Construction is moving along, with the “closing date” — the point when the exterior of the building is sealed off to create a closed-in work site for winter — of Oct. 15, he said.
Government officials took the chance to show off their progress on the new facility during a tour for media Aug. 29. The design and architecture includes a series of ‘wayfinding’ points designed to help visitors and residents — many of whom may have memory problems —find their way amid the sprawling, hand-shaped complex. The entryway is built of stripped cedar logs shipped up from from Powell River, British Columbia.
“The entryway is made from wood and stone to reflect cabins,” said Nancy Kidd, director of the project, noting that many of their residents were comforted by these kinds of materials.
The 150-bed facility, which has faced criticism over its size and location, will house three separate but related long term health care units, said Kidd.
There will be a long term mental health care unit with 12 beds, a community hospice centre with 18 beds, and the long-term care housing facility with 120 beds. Kidd said the long-term care facility will be opening first, in the next year, followed by the other two facilities the year after. This is because the greatest need in the community is for this long-term care, she said.
While the hospice centre opening is still a ways away, Kidd said it will fill a much needed role in the community.
“Respite care bookings are (currently) made months in advance… sometimes we are able to be helpful (to families) in a timely way and sometimes were are not,” said Kidd. “Community hospice is an opportunity for individuals to receive really specialized care at the end of life.”

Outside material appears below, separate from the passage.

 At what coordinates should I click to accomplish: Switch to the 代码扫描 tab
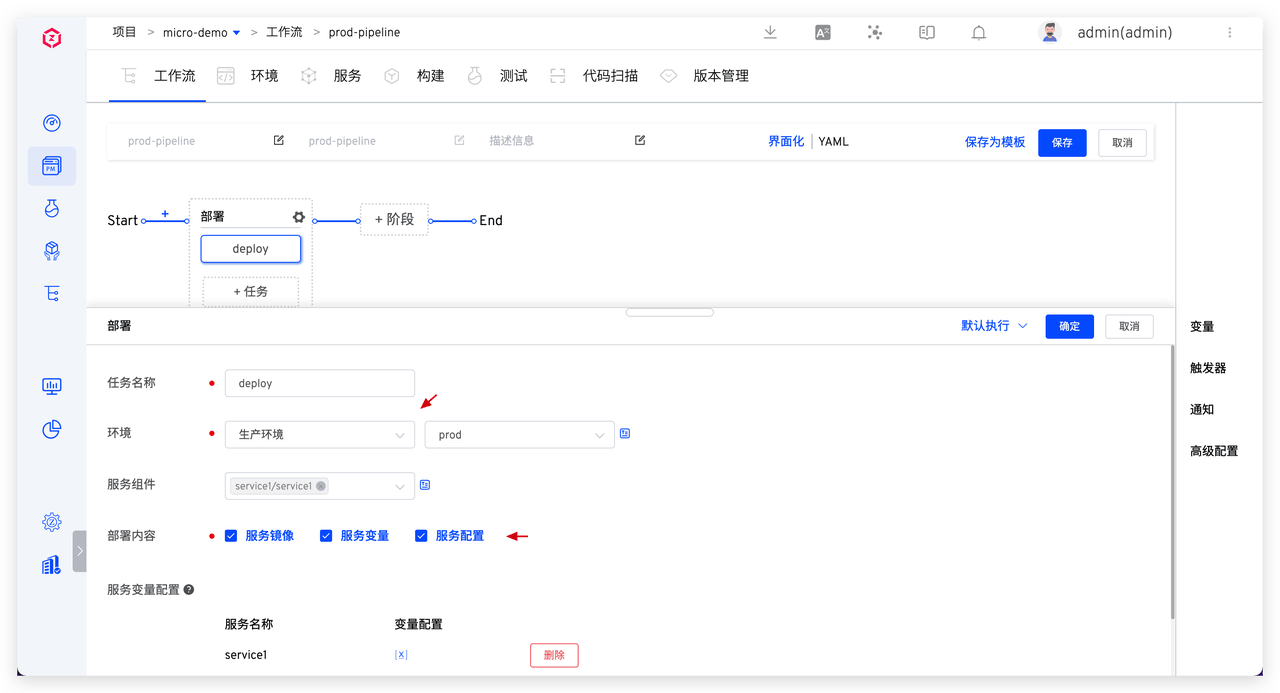coord(611,75)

The long-term care unit will be divided into five separate “houses,” the names of which have yet to be selected, as the residents themselves will vote to make that choice when the facility opens. Each house has two wings with 12 beds, with shared central common areas where residents can socialize and spend time outside of their rooms, not unlike a modern university dorm. While most of residents’ meals will come from the main kitchen, there is a supervised kitchen facility in each house so that people who are able and wish to may cook if they like.
The facility will also feature indoor and outdoor gardens, so that residents can care for plants even in the winter time, Kidd said.

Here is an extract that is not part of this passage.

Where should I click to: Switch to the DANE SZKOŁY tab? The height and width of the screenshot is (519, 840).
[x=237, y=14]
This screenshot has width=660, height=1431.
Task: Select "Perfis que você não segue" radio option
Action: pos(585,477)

While the building is still under construction, staff have finished a sample room, to demonstrate what the average living space will look like. Each will contain a wheeled hospital-style bed, with a night stand, television, built- in closet and chair. There is a private bathroom in each room, with a shower; residents who wish to take a bath can use one of seven bath facilities.
“We have found many of our residents prefer showers now,” said Kidd.

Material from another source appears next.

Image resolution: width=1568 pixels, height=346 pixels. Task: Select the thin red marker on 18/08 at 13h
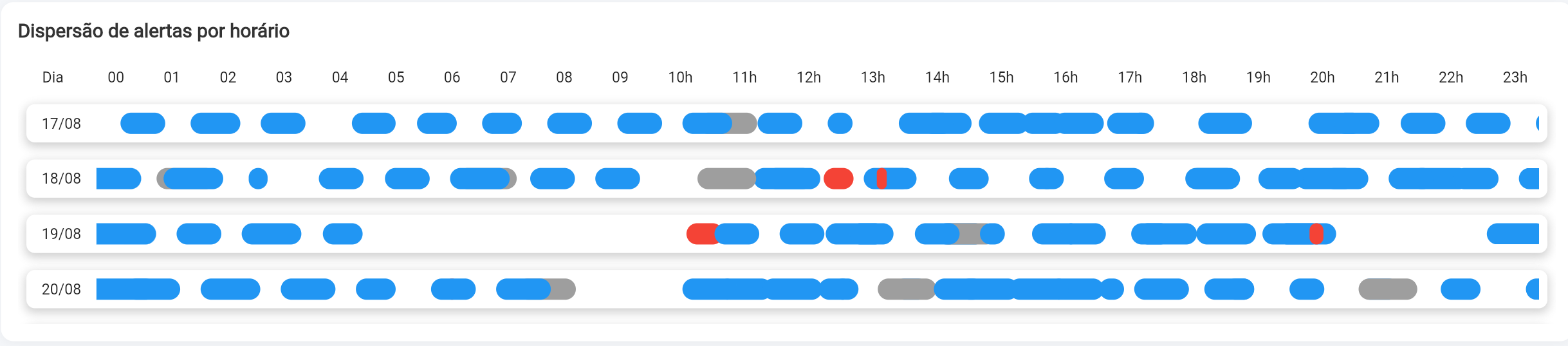click(881, 178)
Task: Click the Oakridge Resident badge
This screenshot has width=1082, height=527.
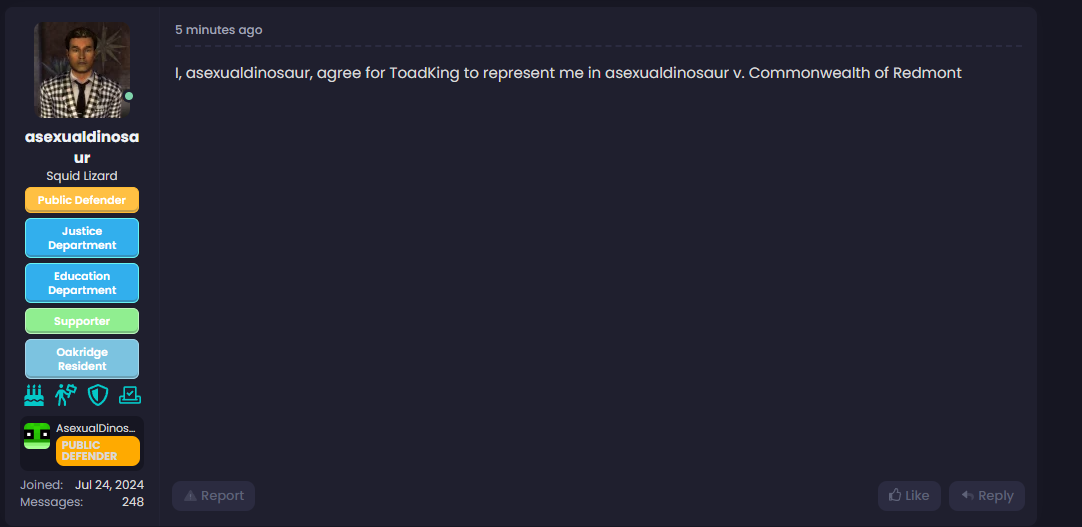Action: [82, 359]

Each room will have a mobile lift system built into it, so that, if a resident falls, staff have no difficulty in helping them back up. Some units will also have a built-in oxygen and medical gas system.
Patients with dementia will be aided by special bracelets which will identify their whereabouts to staff if they are not where they usually are, said Kidd. They will also limit where residents can go, so that residents who are not capable of being outside their rooms unsupervised remain safe.
“We know a large number of clients will have dementia, so it’s really important that they feel comfortable here and have a secure environment,” Kidd said.
Each room has a “memory box” at the door where residents can securely keep items that are important to them, to personalize the space and to aid people in remembering where their rooms are. Residents will also have continuous access to the outside via common areas and balconies, and the view beyond the windows overlooks the surrounding — and rather soothing — mountains on the horizon.
“The Yukon has experienced an increase in the number of people needing long term care and there being no beds for them,” Kidd said.
“A year from now my team and I will be making these beds.”
An open house for the facility is being held for the public Sept. 9 between 11 a.m. and 2 p.m, with activities, a site tour and refreshments. People who would like to attend are encouraged to wear closed-toed shoes.